With the clamshell closed, the sandwiching effect means you’re toting nothing less than a silver ‘n’ black Bassett’s liquorice allsort. Only smarter than your usual confectionery, powered as it is by a 14 nm Intel Core i7 processor.
Special mention goes to the XPS 13’s bottom, which is entirely bereft of all the usual Windows laptop nonsense – here you’ll find no seedy Genuine Microsoft stickers, Intel Inside warnings, strings of alphabet part numbers, dry regulatory notices, nor the oddly place trapdoors to the innards.
Instead, dead central is a small metallic plaque laser-engraved simply ‘XPS’. A tiny sliver is cut from one edge to allow your fingernail to lift it, thereby revealing all your essential part numbers and service codes. This door is magnetically secured, so it snaps shut cleanly when you’ve finished stocktaking.

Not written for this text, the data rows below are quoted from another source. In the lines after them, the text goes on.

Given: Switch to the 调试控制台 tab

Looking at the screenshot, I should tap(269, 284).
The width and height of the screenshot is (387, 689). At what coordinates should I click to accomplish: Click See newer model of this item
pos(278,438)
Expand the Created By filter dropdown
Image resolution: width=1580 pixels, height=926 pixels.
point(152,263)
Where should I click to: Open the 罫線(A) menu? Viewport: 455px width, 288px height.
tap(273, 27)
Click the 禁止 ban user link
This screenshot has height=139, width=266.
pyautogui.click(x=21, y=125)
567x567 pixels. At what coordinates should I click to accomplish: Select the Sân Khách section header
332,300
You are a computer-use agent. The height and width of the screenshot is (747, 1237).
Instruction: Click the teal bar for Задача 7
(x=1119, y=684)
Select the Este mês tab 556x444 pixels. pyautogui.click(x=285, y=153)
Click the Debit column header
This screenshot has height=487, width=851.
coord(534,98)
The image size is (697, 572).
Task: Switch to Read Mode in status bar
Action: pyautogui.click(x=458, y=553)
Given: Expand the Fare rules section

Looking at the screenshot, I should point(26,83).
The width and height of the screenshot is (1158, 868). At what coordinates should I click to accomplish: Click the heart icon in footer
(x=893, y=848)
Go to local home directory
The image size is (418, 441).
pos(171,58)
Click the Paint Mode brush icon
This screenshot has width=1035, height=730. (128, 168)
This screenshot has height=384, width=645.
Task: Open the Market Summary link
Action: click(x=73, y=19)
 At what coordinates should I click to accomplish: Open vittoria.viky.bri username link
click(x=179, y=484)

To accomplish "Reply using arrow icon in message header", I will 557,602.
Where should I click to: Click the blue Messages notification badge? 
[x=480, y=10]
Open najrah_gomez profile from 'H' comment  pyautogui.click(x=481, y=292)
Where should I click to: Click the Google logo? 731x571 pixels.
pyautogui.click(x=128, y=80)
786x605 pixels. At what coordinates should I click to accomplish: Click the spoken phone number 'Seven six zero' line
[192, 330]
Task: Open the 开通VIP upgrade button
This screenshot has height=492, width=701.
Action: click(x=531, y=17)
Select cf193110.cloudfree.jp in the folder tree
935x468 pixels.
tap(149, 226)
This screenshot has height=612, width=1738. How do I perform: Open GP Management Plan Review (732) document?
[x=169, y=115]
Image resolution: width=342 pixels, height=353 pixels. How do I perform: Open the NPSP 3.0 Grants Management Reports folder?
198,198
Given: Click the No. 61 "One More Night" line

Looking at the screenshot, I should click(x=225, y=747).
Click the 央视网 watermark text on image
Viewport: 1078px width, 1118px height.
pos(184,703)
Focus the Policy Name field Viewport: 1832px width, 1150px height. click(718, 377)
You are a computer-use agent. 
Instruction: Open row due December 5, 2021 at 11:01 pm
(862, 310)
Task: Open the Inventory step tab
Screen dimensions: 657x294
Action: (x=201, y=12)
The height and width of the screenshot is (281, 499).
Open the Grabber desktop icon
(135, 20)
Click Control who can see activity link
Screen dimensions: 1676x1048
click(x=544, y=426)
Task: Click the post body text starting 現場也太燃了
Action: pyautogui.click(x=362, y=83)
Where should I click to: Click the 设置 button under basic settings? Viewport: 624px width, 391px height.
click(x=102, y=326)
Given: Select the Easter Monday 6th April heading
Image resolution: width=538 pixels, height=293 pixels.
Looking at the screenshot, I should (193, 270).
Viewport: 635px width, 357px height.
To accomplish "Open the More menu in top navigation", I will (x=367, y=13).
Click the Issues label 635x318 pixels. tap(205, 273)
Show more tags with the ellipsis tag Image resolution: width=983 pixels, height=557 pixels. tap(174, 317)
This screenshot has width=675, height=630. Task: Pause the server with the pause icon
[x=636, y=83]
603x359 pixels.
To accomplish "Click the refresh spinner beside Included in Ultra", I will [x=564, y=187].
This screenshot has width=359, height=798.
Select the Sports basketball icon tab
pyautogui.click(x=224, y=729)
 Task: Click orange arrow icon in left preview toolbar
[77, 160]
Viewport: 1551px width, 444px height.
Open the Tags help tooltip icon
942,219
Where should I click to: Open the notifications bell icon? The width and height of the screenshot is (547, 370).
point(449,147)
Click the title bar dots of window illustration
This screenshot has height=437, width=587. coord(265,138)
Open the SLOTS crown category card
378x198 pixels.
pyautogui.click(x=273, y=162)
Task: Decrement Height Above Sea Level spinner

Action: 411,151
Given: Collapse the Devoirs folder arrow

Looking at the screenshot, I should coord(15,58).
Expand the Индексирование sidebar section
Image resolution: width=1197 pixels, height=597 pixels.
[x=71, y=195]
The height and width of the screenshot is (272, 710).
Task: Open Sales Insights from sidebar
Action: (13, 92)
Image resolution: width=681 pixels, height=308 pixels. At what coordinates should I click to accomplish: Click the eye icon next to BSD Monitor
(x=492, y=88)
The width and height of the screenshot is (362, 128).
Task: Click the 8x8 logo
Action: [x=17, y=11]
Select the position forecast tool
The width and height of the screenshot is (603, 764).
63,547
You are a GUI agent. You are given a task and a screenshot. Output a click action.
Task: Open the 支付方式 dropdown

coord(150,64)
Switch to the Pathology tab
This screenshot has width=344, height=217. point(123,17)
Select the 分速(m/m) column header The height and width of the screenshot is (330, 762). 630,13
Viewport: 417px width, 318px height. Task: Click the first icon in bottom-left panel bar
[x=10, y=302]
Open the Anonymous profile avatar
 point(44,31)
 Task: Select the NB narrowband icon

Another neat design point is the use of two long rubber strips as bumper feet on the underside. These give a sturdy platform on the desk, with no wobble or likelihood of tiny feet falling off. Also see: Best ultraportable laptops.
Ports and physical connectivity options are minimal, as we now find with most such ultraportables. There’s a USB 3.0 port on each flank; then DC charge inlet, Mini DisplayPort and headset jack on the left. An SDXC card slot, and what looks like a Kensington lock slot (but Dell calls a Noble lock slot) lie to the right. We understand the proprietary terms are now interchangeable.
Prising open the lid to get going could be easier, since there’s no sufficiently sized cutout in the body to push in your thumb or finger to separate lid from lower. Once you have successfully broken in, you find an all-black deck and screen – the former the carbon-fibre component, and the display an inky but glossy black expanse from edge to edge. Then, with the screen switched on, only a very small edge remains black. It’s almost unsettling, to be given so much gorgeously rich screen and so little frame; but then one wonders why all laptops aren’t made this way.
In fact the bezel is 5.0 mm from pixel’s end to lid edge along the top, and 5.4 mm wide on the sides. Compare this to the 2014 XPS 13, which was 10 mm wide on top and sides.
If you think Dell’s done well to halve the unnecessary edging since last year, check out the competition. The 13-inch MacBook Air has 19 mm of fat bezel surrounding its screen, while even the more specialised MacBook Pro (13-inch, Retina, Mid-2014) has a bezel of 17 mm across the top, and 14 mm along the sides.
And yet the ability to make thinner bezels has been in place for 14 years, judged by the sub-10 mm thick frame on our PowerBook G4.
Where the Dell XPS 13’s screen does still disappoint is in its reliance on an overly narrow 16:9 aspect ratio. This entails unnecessary and constant scrolling up and down, just to read documents and web pages throough a needless letterbox cutout. There may be only around 5 mm edge at sides and top, but Dell’s missed a trick with its 21 mm of wasted bezel running right along the bottom of this screen, which could have been fruitfully filled by the simple expediency of using a 16:10 panel comprising 3200 x 2000 pixels.
One use Dell did find for the no-man’s-land strip was as home for a webcam, since the designers couldn’t find a way to slip a camera into the usual top-central bezel position. And unsurprisingly, this low-slung spyeye will mean that Skype chats involve people looking up your nose rather more than you may prefer.
There seem to be two display types possible for the new XPS 13. There is the insanely high-res 3200 x 1800-pixel touchscreen, an IPS panel made by Sharp, fitted to the model we tested. Also available in some territories is a model with 1920 x 1080-pixel display, and without the added touch-sensitive digitiser. This non-touch version is not yet available in the UK, but with potentially longer battery life, lower weight, better balance, reduced price and a more consistent Windows interface, this could well be the model to watch.